En ese mundo “ordenado”, los maltratadores no lo son “hasta que no haya sentencia firme”, y por eso se les dan premios que les homenajean, que luego, si eso, ya se lo quitaremos. En la rueda de prensa del premio Donostia, los críticos, los periodistas y los cinéfilos “pro” también notaron que estaba pasando algo, pero no tenían muy claro qué, por eso no contaron en sus medios que, justo antes de que Depp empezara a hablar, en la sala de prensa sonaron las palabras pronunciadas por su exmujer al salir del tribunal que declaró que había pruebas suficientes para considerarle un maltratador. Ellos no se dieron cuenta, pero el maltratador sí. Por eso estuvo callado un minuto. Aunque algunos que estaban allí no se enteraron.

Son los mismos que consideran “injusta” la Concha de Oro a la mejor película para Blue Moon, de Alina Grigore. La película, la primera de la directora, habla de una mujer que intenta escapar de una vida de violencia y opresión, que es un tema que nos interesa a todas. Pues a algunos les ha sabido a poco.
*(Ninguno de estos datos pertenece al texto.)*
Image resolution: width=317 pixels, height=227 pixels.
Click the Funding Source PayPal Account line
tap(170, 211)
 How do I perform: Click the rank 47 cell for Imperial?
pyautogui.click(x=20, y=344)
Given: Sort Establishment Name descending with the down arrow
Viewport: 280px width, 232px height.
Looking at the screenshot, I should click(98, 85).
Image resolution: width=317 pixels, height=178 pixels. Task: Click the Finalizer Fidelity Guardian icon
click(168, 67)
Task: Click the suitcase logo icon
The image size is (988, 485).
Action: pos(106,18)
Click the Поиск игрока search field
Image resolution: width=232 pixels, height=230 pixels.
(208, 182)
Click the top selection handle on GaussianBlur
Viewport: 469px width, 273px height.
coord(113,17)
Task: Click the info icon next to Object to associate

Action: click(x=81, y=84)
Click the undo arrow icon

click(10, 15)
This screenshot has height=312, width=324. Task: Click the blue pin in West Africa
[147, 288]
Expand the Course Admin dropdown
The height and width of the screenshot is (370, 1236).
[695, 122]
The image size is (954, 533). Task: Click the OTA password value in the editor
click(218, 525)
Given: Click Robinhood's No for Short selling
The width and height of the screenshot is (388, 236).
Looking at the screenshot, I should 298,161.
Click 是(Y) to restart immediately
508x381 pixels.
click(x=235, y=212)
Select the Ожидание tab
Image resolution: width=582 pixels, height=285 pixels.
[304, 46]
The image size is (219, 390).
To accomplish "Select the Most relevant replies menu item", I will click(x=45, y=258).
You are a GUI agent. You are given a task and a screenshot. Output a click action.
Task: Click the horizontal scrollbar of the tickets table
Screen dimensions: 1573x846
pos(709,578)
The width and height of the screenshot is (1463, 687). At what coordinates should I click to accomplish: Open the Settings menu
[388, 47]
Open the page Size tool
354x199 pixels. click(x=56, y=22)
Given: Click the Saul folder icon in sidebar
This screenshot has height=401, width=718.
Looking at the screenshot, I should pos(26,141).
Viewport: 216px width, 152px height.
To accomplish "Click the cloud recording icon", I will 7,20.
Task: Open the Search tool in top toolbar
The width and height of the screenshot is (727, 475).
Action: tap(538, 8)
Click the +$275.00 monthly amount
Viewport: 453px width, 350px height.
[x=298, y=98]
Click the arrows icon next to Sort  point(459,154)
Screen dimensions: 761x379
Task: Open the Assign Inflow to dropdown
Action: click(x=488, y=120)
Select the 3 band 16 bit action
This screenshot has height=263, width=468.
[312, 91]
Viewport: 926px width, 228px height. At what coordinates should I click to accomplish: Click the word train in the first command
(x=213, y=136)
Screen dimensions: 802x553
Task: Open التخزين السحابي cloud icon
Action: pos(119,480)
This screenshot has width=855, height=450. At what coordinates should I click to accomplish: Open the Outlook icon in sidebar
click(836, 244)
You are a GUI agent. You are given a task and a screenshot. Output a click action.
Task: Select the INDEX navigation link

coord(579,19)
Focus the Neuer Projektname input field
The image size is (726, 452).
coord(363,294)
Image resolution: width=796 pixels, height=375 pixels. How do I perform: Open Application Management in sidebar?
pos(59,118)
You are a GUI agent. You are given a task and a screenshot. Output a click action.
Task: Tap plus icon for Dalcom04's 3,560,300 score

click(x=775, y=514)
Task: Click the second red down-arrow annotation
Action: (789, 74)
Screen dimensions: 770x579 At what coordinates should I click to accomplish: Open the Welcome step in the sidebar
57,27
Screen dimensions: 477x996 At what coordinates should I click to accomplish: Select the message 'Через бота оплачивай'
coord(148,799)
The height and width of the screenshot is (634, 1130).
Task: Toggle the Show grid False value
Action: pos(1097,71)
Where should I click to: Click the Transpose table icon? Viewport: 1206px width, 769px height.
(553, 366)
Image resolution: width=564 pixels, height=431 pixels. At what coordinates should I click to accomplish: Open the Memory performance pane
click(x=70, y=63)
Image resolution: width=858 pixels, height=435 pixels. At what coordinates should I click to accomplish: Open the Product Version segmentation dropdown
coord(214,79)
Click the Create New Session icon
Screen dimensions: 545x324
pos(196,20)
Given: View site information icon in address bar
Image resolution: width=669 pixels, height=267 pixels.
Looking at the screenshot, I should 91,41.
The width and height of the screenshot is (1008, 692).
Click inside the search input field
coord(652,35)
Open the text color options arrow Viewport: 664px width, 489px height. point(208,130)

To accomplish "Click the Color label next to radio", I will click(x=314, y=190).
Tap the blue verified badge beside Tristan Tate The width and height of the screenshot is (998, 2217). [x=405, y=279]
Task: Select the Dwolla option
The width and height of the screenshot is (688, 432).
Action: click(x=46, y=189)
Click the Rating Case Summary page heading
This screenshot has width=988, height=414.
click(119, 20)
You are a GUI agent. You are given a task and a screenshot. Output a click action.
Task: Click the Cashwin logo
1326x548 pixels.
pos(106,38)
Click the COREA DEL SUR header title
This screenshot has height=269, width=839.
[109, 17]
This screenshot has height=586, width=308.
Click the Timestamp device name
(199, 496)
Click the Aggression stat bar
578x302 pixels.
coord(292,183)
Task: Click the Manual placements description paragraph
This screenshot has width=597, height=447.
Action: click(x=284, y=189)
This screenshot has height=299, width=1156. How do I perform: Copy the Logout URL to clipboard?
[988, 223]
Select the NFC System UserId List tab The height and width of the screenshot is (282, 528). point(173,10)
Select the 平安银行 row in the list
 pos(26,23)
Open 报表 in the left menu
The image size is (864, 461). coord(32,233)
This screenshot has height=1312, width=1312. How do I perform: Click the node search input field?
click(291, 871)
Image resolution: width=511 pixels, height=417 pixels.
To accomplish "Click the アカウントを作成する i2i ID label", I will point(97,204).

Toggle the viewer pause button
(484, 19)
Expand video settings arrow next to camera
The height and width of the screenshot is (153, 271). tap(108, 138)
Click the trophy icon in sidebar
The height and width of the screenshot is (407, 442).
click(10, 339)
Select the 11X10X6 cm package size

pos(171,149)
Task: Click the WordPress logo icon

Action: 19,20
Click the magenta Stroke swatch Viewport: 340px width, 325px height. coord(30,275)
Pero este palmarés, evidentemente feminizado y esperanzadoramente feminista, no es representativo de la realidad del universo audiovisual. Ni lo es de lo sucedido en el festival, ni siquiera de lo que ha pasado en esta edición. Según la plataforma creada por las asociaciones feministas del cine y el audiovisual, que cuenta con más de 2.000 asociadas, entre productoras, directoras, guionistas, actrices, animadoras, técnicas, críticas y expertas, en distintos campos del sector, “la presencia media de directoras en la edición 69º del Festival de San Sebastián es de un 29 por ciento”. Según las profesionales feministas “esta cifra habla por sí sola de la infrarrepresentación, así como de que las acciones planteadas en la carta de paridad firmada en 2018 por el festival no han sido suficientes”. Por eso han exigido “medidas de acción positiva para equilibrar una balanza que perpetúa una desigualdad estructural y, en coherencia con el objetivo del ICAA [Instituto de la Cinematografía y de las Artes Audiovisuales], para llegar al 50/50 en 2025 en las producciones audiovisuales”. Aludiendo al último premio Donosti, explican que “los festivales no solo generan imaginario a través de las películas programadas, sino también a través de los premios y reconocimientos concedidos, dada su repercusión mediática y social. Por ello, es necesario ampliar el marco ético para que los premios honoríficos incluyan la perspectiva de género”. Para conseguir estos objetivos, la plataforma ha reclamado en una mesa de trabajo con la organización del Festival de San Sebastián que se adopten acciones para lograr una transformación real hacia la igualdad y la diversidad”.

Porque nos gustan las películas, pero no las que se montan en las cabezas -que no mentes- privilegiadas, que creen que la meritocracia, la “libre” competencia y el “que gane el mejor” es hacer justicia y no favorecer artificialmente el relato en el que siempre salen -y siempre ganan- los mismos.

Vamos a ir más al cine. Y no sólo de espectadoras.